The concept of the median is crucial in the realm of statistics, specifically in probability distributions. The median of a continuous probability distribution is the point at which the area under the probability density function (PDF) is divided equally. In simpler terms, it's the value that separates the probability of all possible outcomes into two equal halves. For example, if you arranged all possible values of a dataset in order, the median is the middle value. In a continuous probability distribution like the one for banana shelf life \(p(t) = -0.0375 t^2 + 0.225 t\), the median is found by solving the integral equation \(\int_0^m p(t) \, dt = 0.5\),where \(m\) is the median. This means we're looking for the point \(m\) where exactly half of the shelf life values lie to the left, and half lie to the right, when visualized on a graph.

A probability density function (PDF) is a function that describes the likelihood of a continuous random variable to take on a particular value. When graphed, the PDF is a curve which shows that different outcomes have different probabilities. The area under the entire curve is equal to one, as this represents the total probability. For a shelf life probability distribution, the function\(p(t) = -0.0375 t^2 + 0.225 t\)is our PDF. It tells us how the probability is distributed over the range of 0 to 4 weeks. The PDF doesn't give us actual probabilities directly. Instead, the probability that the variable falls within a particular range is given by the integral of the PDF over that range.
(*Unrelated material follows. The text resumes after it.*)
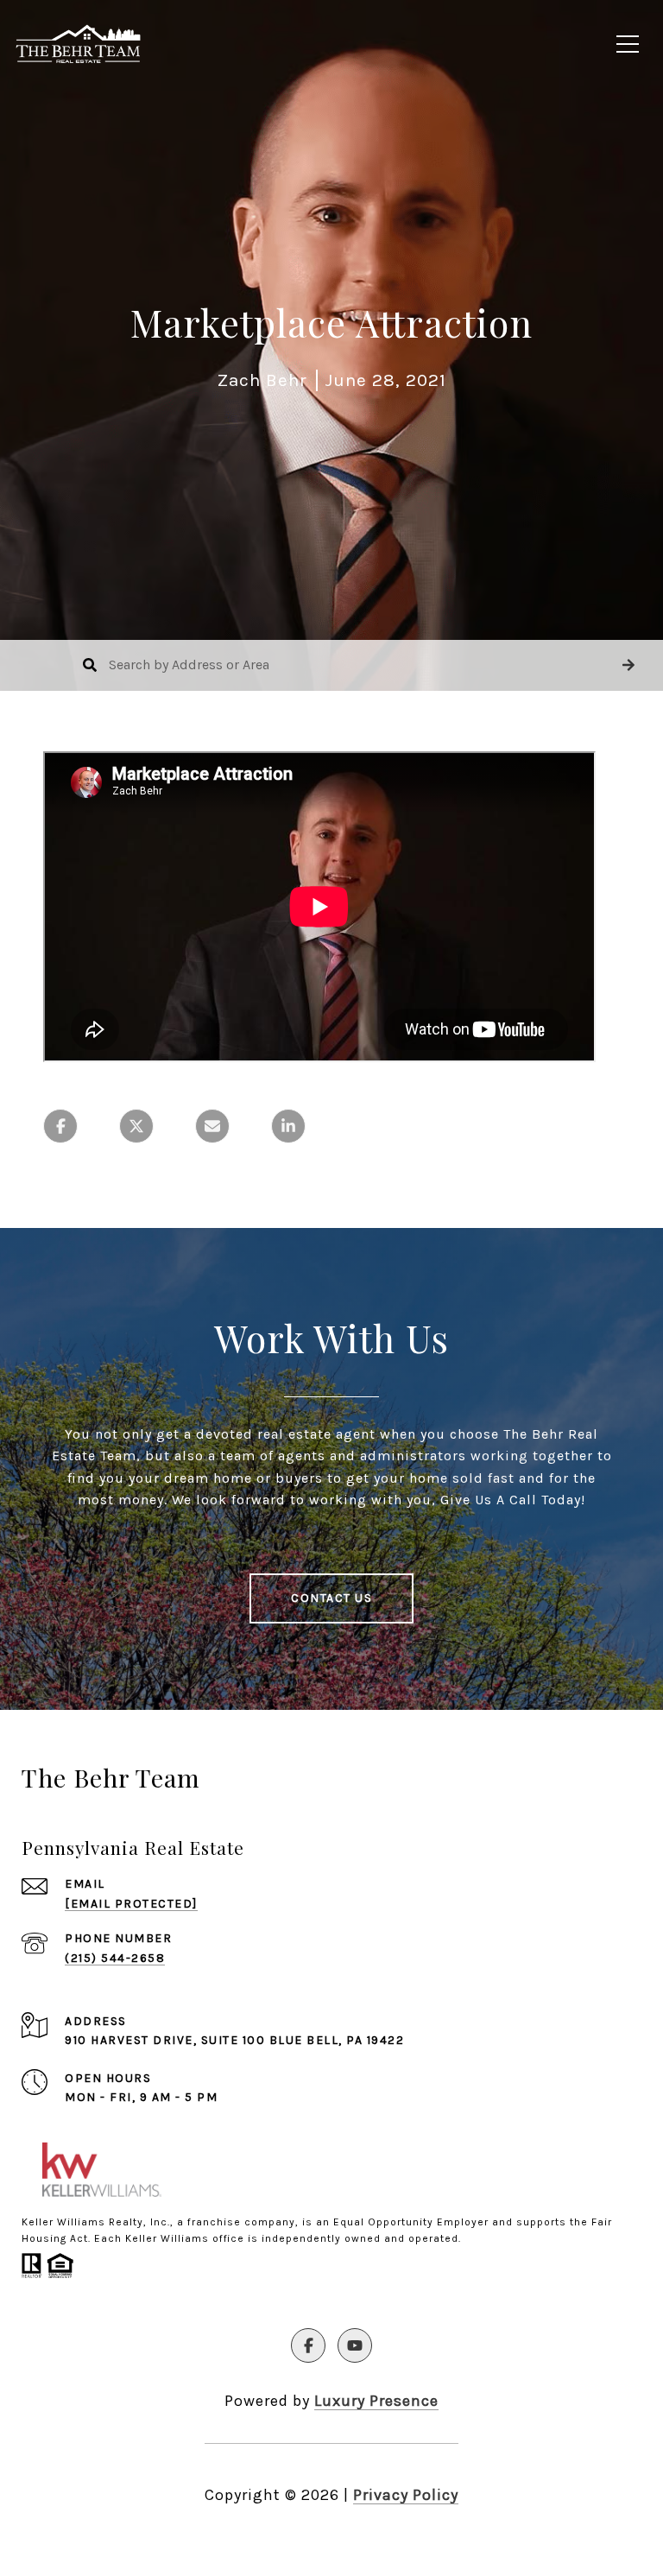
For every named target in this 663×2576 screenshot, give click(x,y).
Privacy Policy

For example, finding the area under the curve from 0 to a particular week gives the probability that a banana lasts up to that number of weeks. This makes understanding the shape and behavior of a PDF essential for analyzing continuous data conveniently.

Integration is a fundamental concept in calculus, and it plays a significant role in finding probabilities using probability density functions. When dealing with a PDF, integration allows us to sum up (or accumulate) the probability over a continuous range of values.For the function \(p(t) = -0.0375 t^2 + 0.225 t\), integration is used to find the median. You perform an indefinite integration on \(p(t)\):\[\int (-0.0375 t^2 + 0.225 t) \, dt = -0.0125 t^3 + 0.1125 t^2 + C\]The integral evaluates how much of the probability is accumulated up to a particular point. In practice, when you seek the median of the distribution, you set up and solve the definite integral:\[\int_0^m (-0.0375 t^2 + 0.225 t) \, dt = 0.5\]This procedure ensures that you find the exact median where the accumulated probability equals 0.5.

A cubic equation is a type of polynomial equation where the highest exponent of the variable is three. These equations can sometimes be tricky to solve because they may have more complex structures, leading to one, two, or three real solutions.In the context of our probability problem, the cubic equation arisen from the integration process looks like this:\[-0.0125 m^3 + 0.1125 m^2 - 0.5 = 0\]To find the median, solving this cubic equation is necessary. This can be done using numerical methods like the Newton-Raphson method, or by graphing the function to estimate the roots. Often, approximation methods are used when a precise solution is challenging to achieve by algebraic means. In our exercise, calculation or an approximation shows that the median value \(m\) is about 2.65 weeks.Understanding how to approach cubic equations is essential because they frequently appear in data modeling, especially when deriving conditions or characteristics in probability and statistics.